И Саморуков тоже спросил:
— Слушай, Михал Михалыч, ну, а как же с диссертацией? Крест поставил?
— Я тут, в лесхозе, надеюсь, материал буду иметь побогаче, чем в экспедиции…
— Значит, на два фронта… Дела когда принимать будешь?
— Не торопись, Саморуков, — сказал, помолчав, Лопарев. — Подождем. В октябре, не раньше. Уже после того, как экспедицию закончим.
— Слух-то был, — кивнул Саморуков. — Управление тебе который раз будто предлагало, ты все отказывался. Но хитер: нет, чтобы сразу объявиться.
— А что ты хочешь: «Здорово! Я твой директор!» Даже неудобно.
— Так-то вот снова встретились! Может, к лучшему — зажмешь меня? А то дело мое хозяйственное такое, что бабушка надвое сказала: то зажимают-зажимают, потом выгонят, а то не зажимают, не зажимают, а после посадят. Точно! А с Лопаревым у нас такая история — в управлении вместе служили! — пояснил Саморуков. Пояснил и снова засмеялся: — Бумажки вместе писали! — Воспоминание удивило его самого, он ткнул чумазыми пальцами в бумаги на столе: — Вот такие же, только с утра до вечера! Между прочим, я и там, в управлении, пообвык. Ничего, жить можно, только последние часа два каждый божий рабочий день сидишь как на иголках: проклятый звонок ждешь.
— Какой звонок? — не понял Рязанцев.
— Ну, об окончании рабочего дня. Известно ведь — ждать да еще догонять хуже нет! А в остальном привык. Говорят же: человек такое существо, ко всему привыкнуть может. А ты вот, Михал Михалыч, к науке не привык. Не вышло!
— Вышло! — сказал сердито Лопарев. — Вот и тебя к науке приручу — почувствуешь, что вышло.
— Да ну-у! Ты, может, и женился уже?!
— Нет. Не женился.
— Так я тебя женю! Заживем: я с наукой, ты с женой. II уговор — не разводиться.
— Вот что, за пивом ты не посылай, Саморуков. Не надо. Пить не будем. Коней наших, Антоныч, накормишь. Со светом завтра мы тронемся. Насчет проводника сообразишь? Нам с Николаем Ивановичем две-три переправы показать через речки, больше ничего. В остальном сами разберемся.

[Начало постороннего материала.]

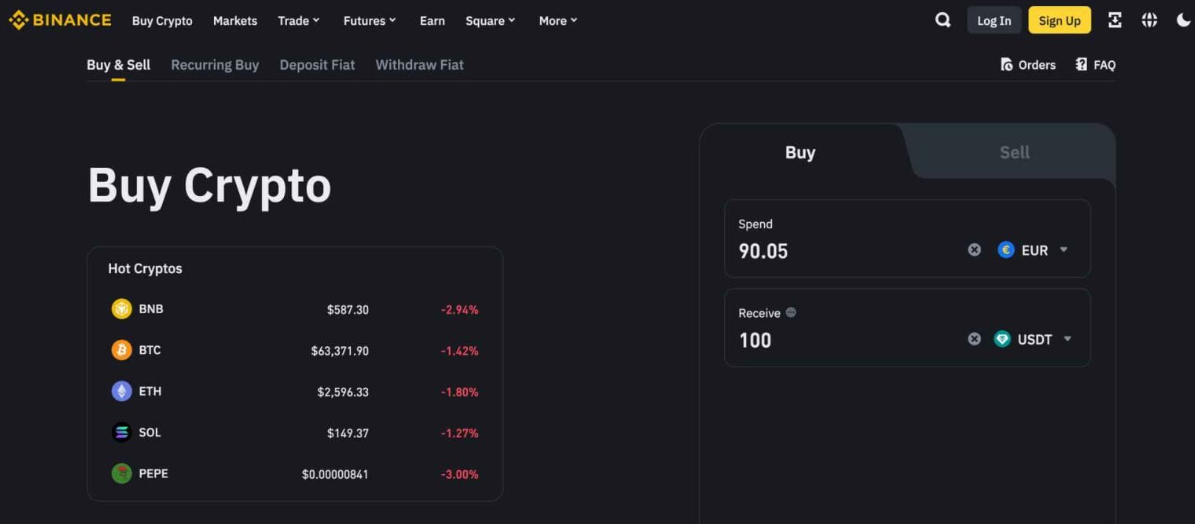
Task: Clear the Receive amount field
Action: [x=974, y=339]
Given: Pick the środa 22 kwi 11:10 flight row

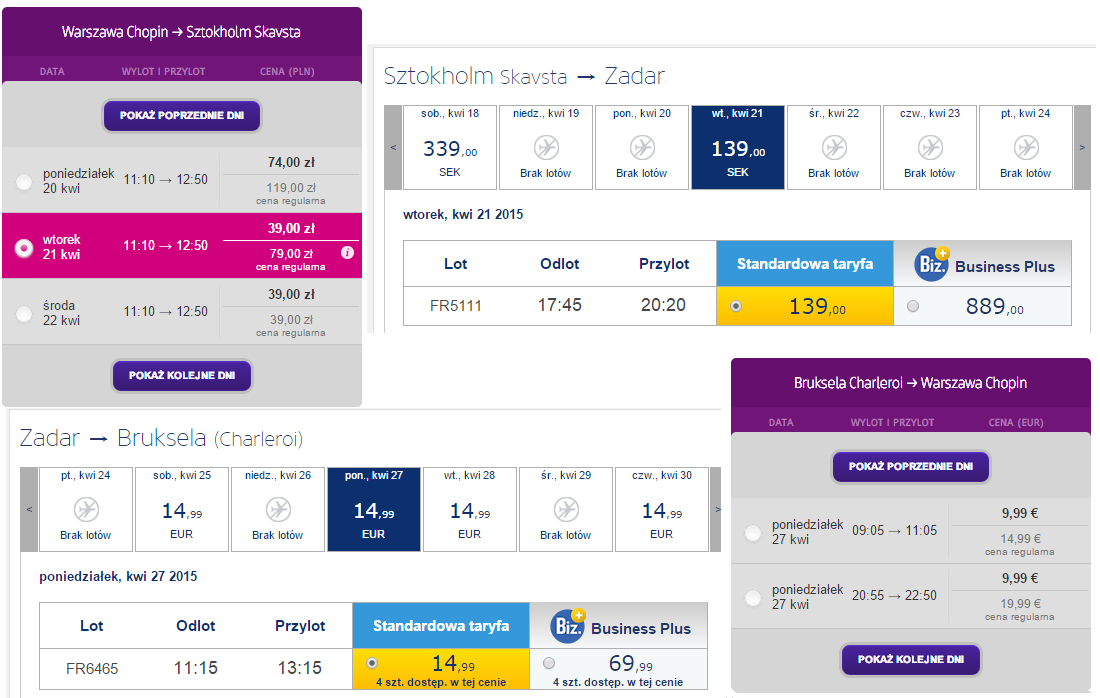Looking at the screenshot, I should [x=182, y=311].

— Не хочешь, значит, купаться?
— Сезон прошел.
— Без купания обойдетесь! Поедете с Антонычем — ему все броды-переправы — как свои пять пальцев… А ты вот что скажи: стимул будет? Или ликвидируешь, как вступишь в должность?
— Будет.
— Какой?
— Моральный.
— Моральным я, брат, и без тебя за сто двадцать рублей в год буду сыт вот — выше головы!
— То есть как?
— Просто: две газеты, по шестьдесят рублей каждая.
— Ну что же, для морали у тебя, видать, свои единицы измерения.
Саморуков неожиданно смутился.
— Ладно, — махнул он чумазой рукой. — Наука, всякие там статьи да еще решения с постановлениями — эго одно. А практика — другое. Погляжу я, как ты их будешь в одно соединять. Интересно.
— Погляди, — сказал Лопарев и посмотрел на Андрея.
Андрей чуть кивнул… Понял.
Понял — почему Лопарев настаивал на поездке Андрея в лесхоз: чтобы он услышал все, что здесь говорилось, и как-то подготовил отца к уходу аспиранта. Лопарев решил порвать с отцом.
Еще отчетливее возникло перед Андреем его желание: скорее-скорее ехать в кедрачи, найти там буроземы и вернуться к отцу, чтобы стать с ним «на равных».